* **Supplied information**:
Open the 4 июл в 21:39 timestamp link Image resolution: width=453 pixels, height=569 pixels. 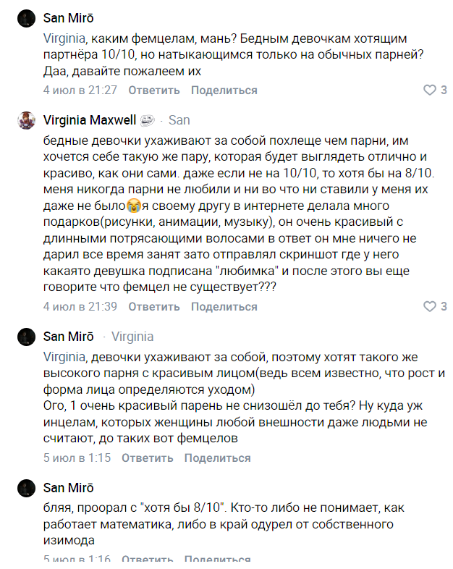80,307
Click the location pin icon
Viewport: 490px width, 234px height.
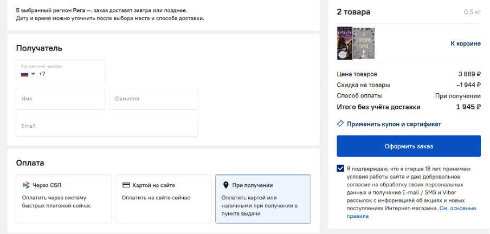click(226, 185)
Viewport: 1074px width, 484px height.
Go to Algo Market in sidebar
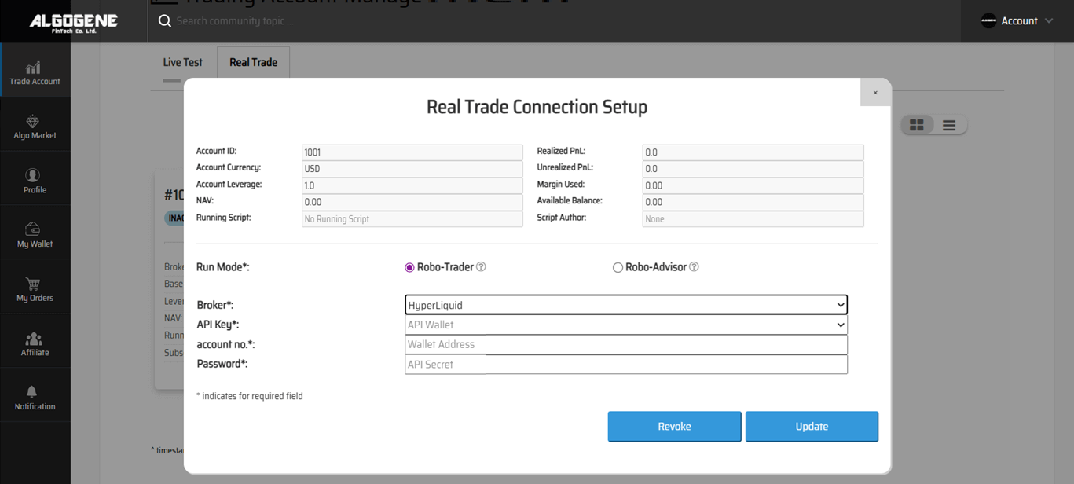(x=35, y=127)
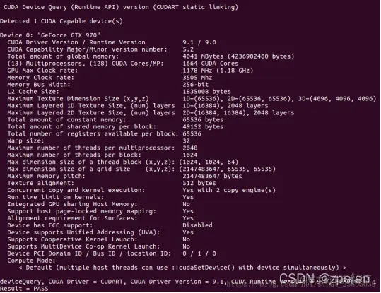Screen dimensions: 381x293
Task: Click the CUDA Capability version number 5.2
Action: 188,49
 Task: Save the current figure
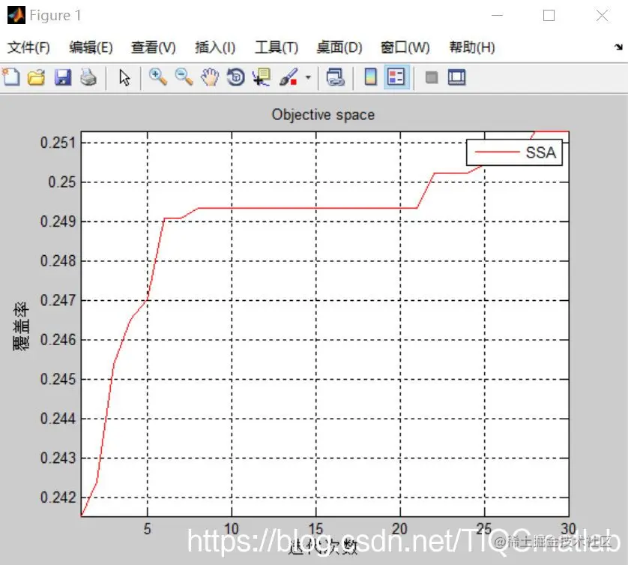tap(64, 77)
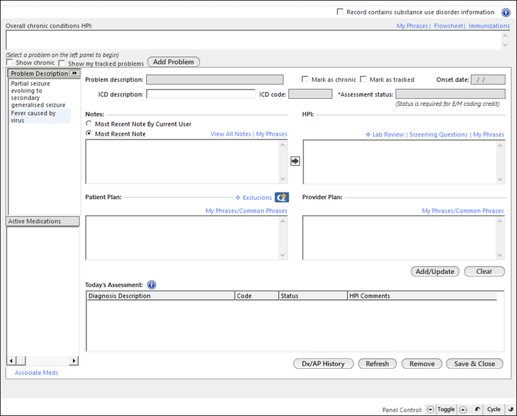Open the Patient Plan star favorites icon
This screenshot has height=416, width=517.
pyautogui.click(x=282, y=197)
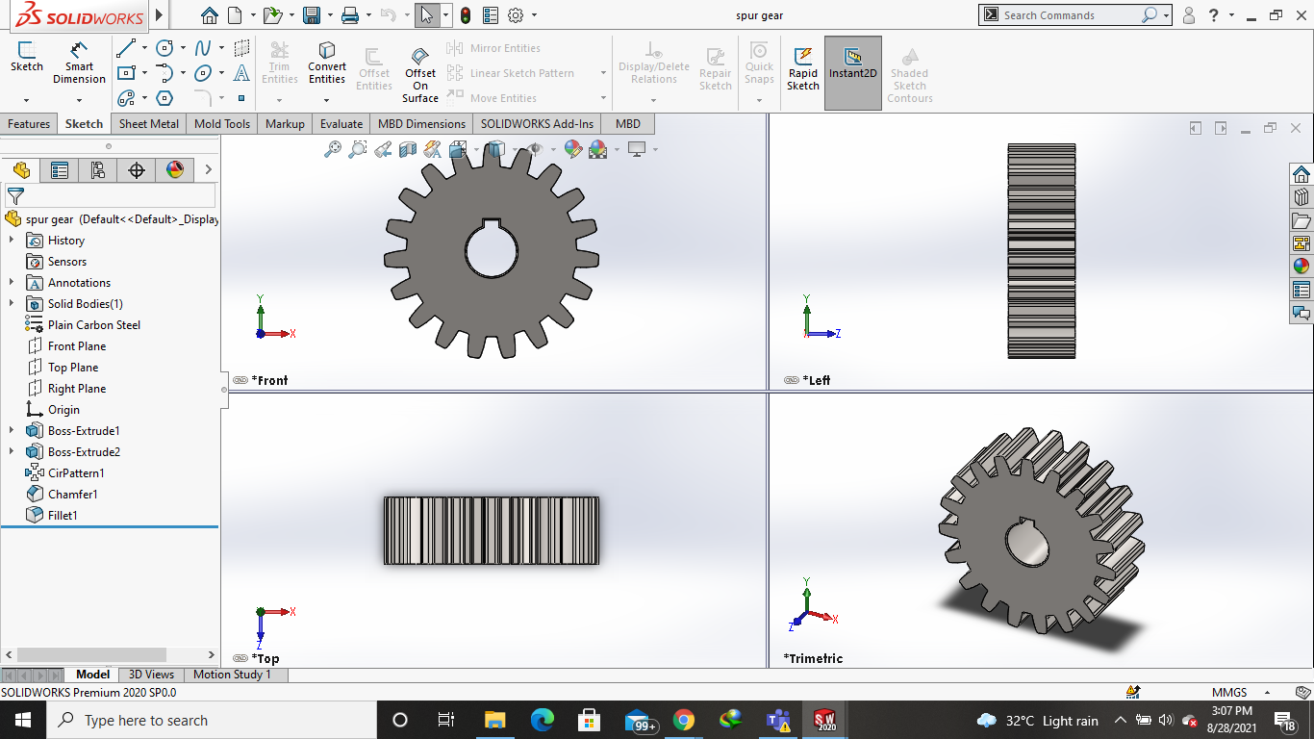Activate the Offset On Surface tool
1314x739 pixels.
point(420,73)
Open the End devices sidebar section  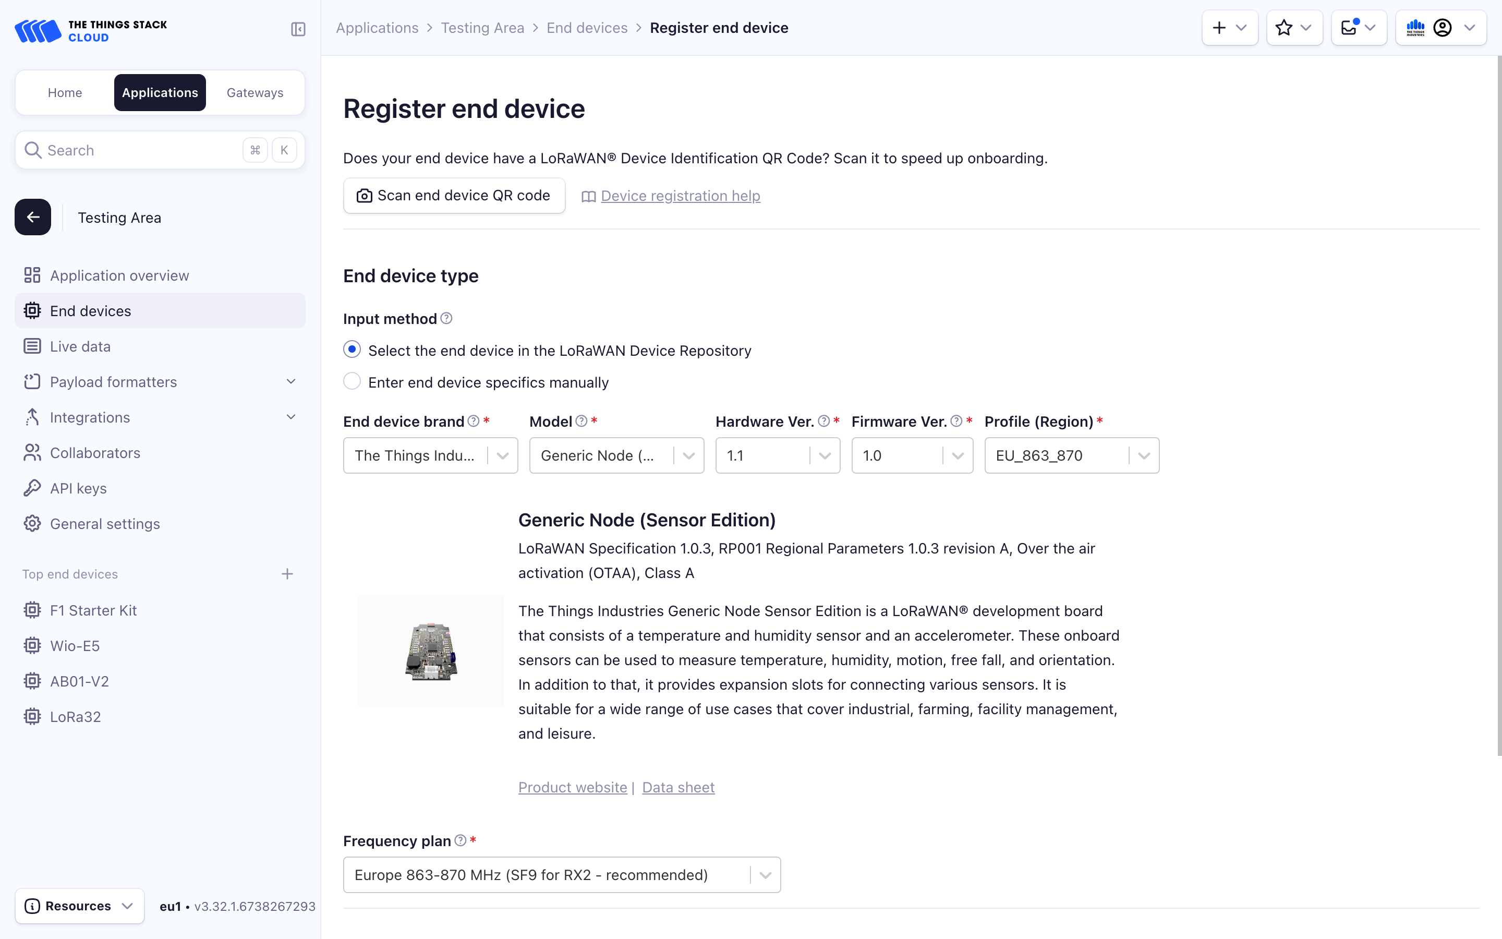click(x=90, y=311)
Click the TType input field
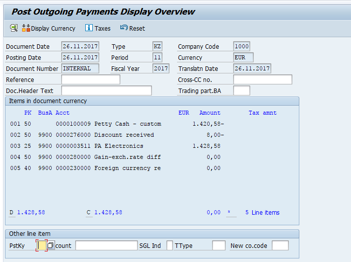Image resolution: width=351 pixels, height=262 pixels. tap(219, 245)
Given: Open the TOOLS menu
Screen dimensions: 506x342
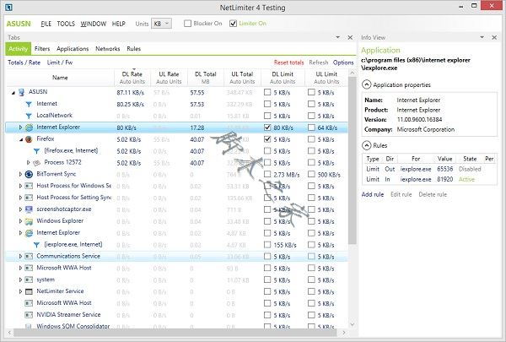Looking at the screenshot, I should [x=66, y=24].
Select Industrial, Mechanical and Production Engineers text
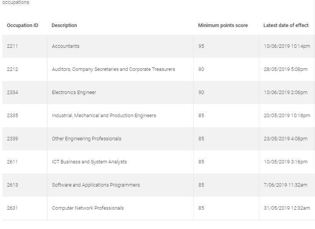 104,116
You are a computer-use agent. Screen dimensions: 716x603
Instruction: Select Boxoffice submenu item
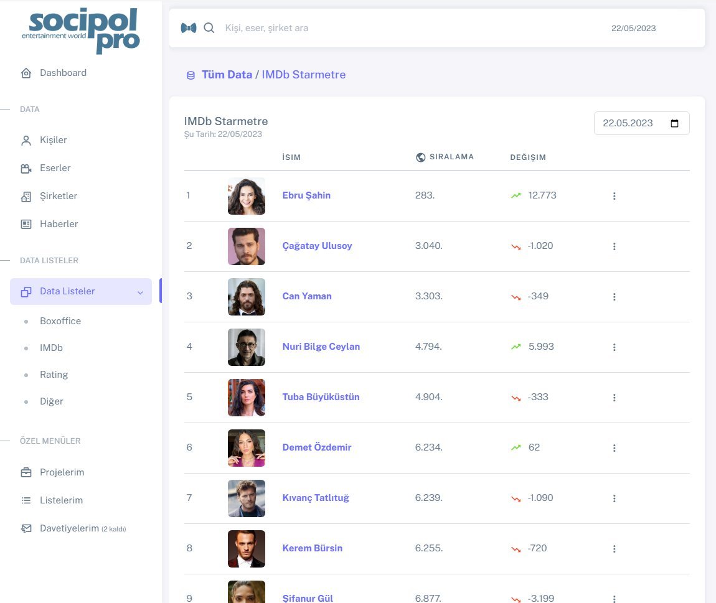(60, 321)
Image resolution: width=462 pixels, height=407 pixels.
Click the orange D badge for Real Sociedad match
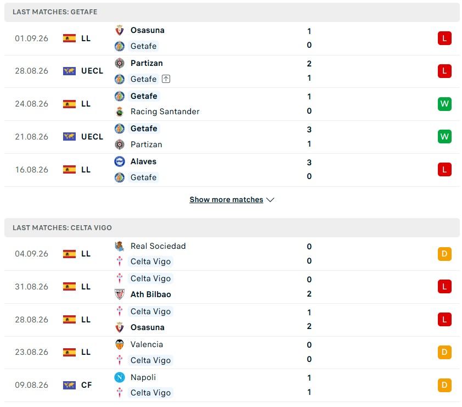coord(444,254)
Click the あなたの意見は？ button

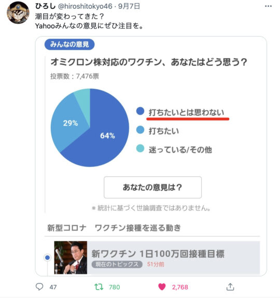tap(152, 187)
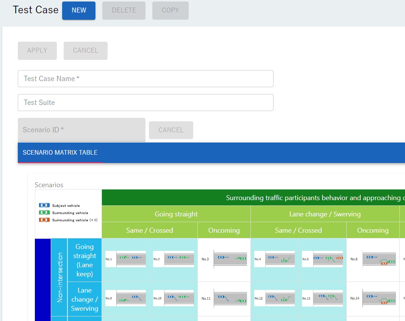Focus the Test Case Name input field
The image size is (405, 321).
click(x=145, y=78)
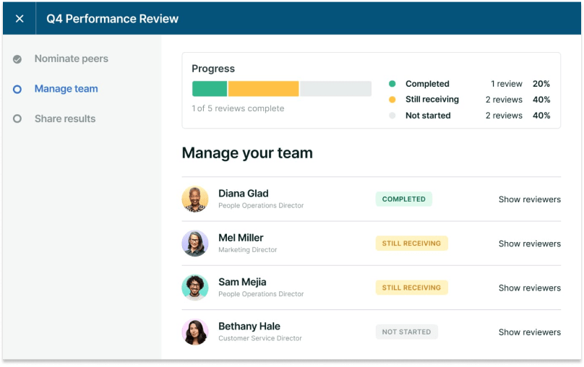Screen dimensions: 584x367
Task: Click Diana Glad's COMPLETED status badge
Action: coord(403,199)
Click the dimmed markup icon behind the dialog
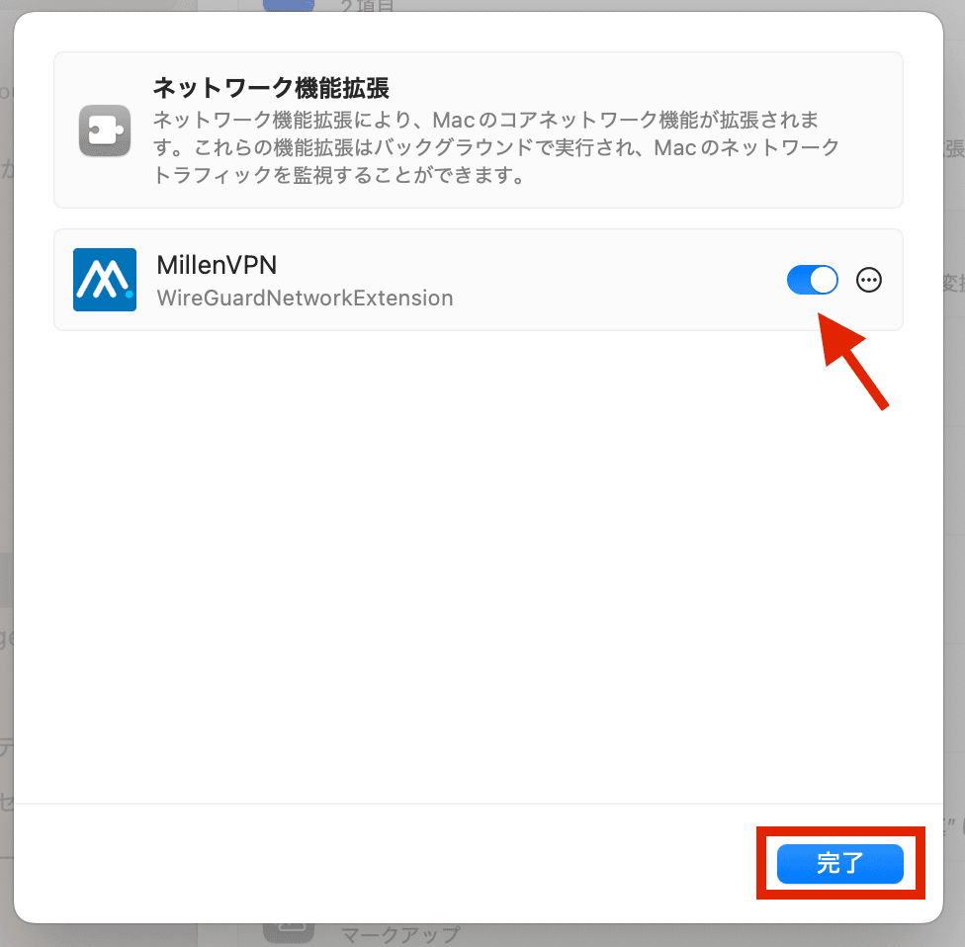965x947 pixels. [x=288, y=933]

* **Problem to work on**: Beginning with the line that bears "Given: Open the TOOLS menu", output each line through the last line of the listing exactly, and no others; skip the pictures.

* **Answer box**:
Given: Open the TOOLS menu
Screen dimensions: 506x342
Looking at the screenshot, I should [x=66, y=24].
Select Industrial, Mechanical and Production Engineers text
 104,116
You are a computer-use agent. Screen dimensions: 716x603
Instruction: Select Boxoffice submenu item
(60, 321)
Image resolution: width=462 pixels, height=407 pixels.
Click the orange D badge for Real Sociedad match
coord(444,254)
Click the あなたの意見は？ button

tap(152, 187)
Focus the Test Case Name input field
The image size is (405, 321).
click(x=145, y=78)
Screen dimensions: 584x367
Task: Click Diana Glad's COMPLETED status badge
Action: coord(403,199)
Click the dimmed markup icon behind the dialog
965x947 pixels. [x=288, y=933]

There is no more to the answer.